Pull out each line of the records below that contains the word "image", and reproduce those lines in full.
— Start of STORED DATA —
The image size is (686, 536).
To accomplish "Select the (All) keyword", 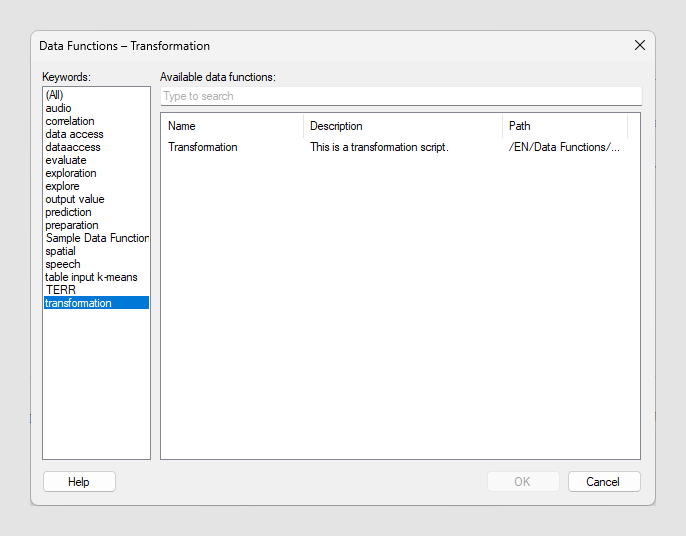I will tap(54, 95).
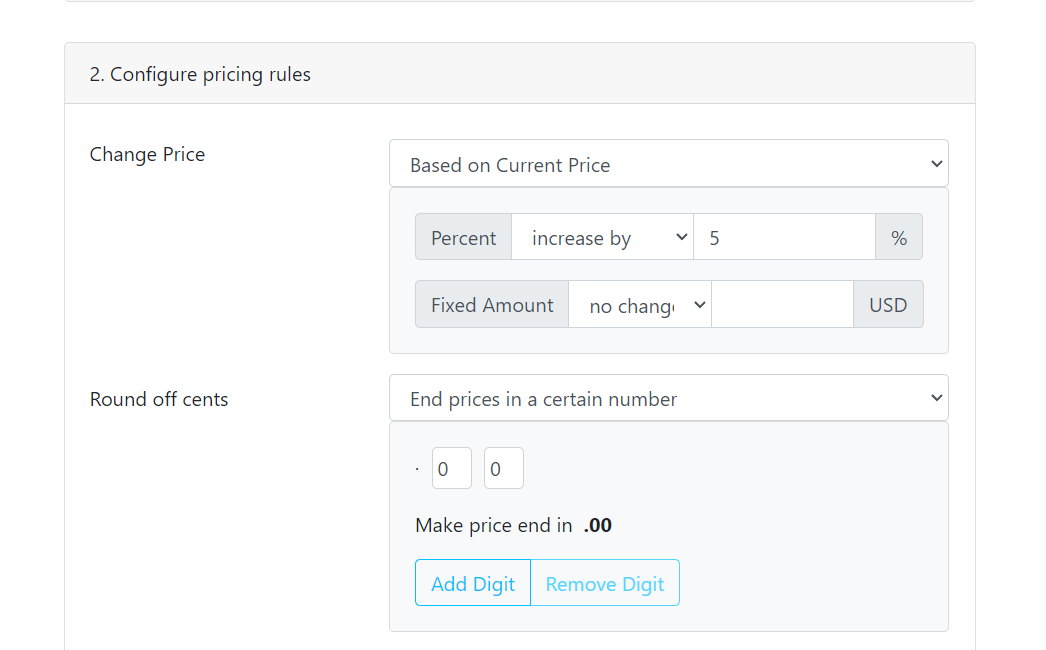Click the "2. Configure pricing rules" header

click(x=200, y=74)
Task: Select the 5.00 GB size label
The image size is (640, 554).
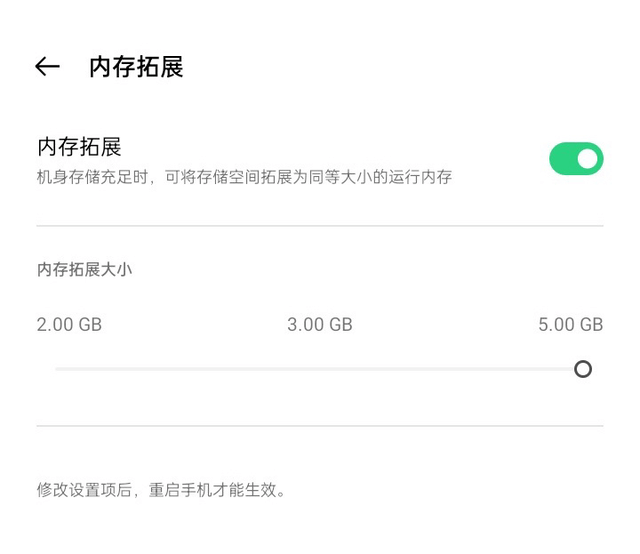Action: 570,324
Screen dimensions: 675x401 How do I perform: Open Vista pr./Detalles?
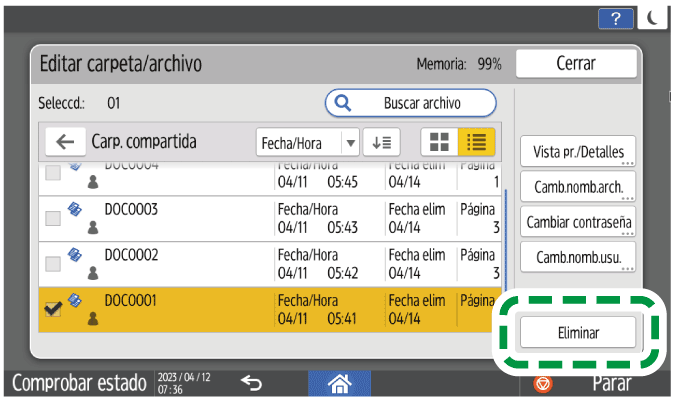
— End of STORED DATA —
OUTPUT FOR THIS TASK:
The image size is (686, 536).
The image size is (640, 554).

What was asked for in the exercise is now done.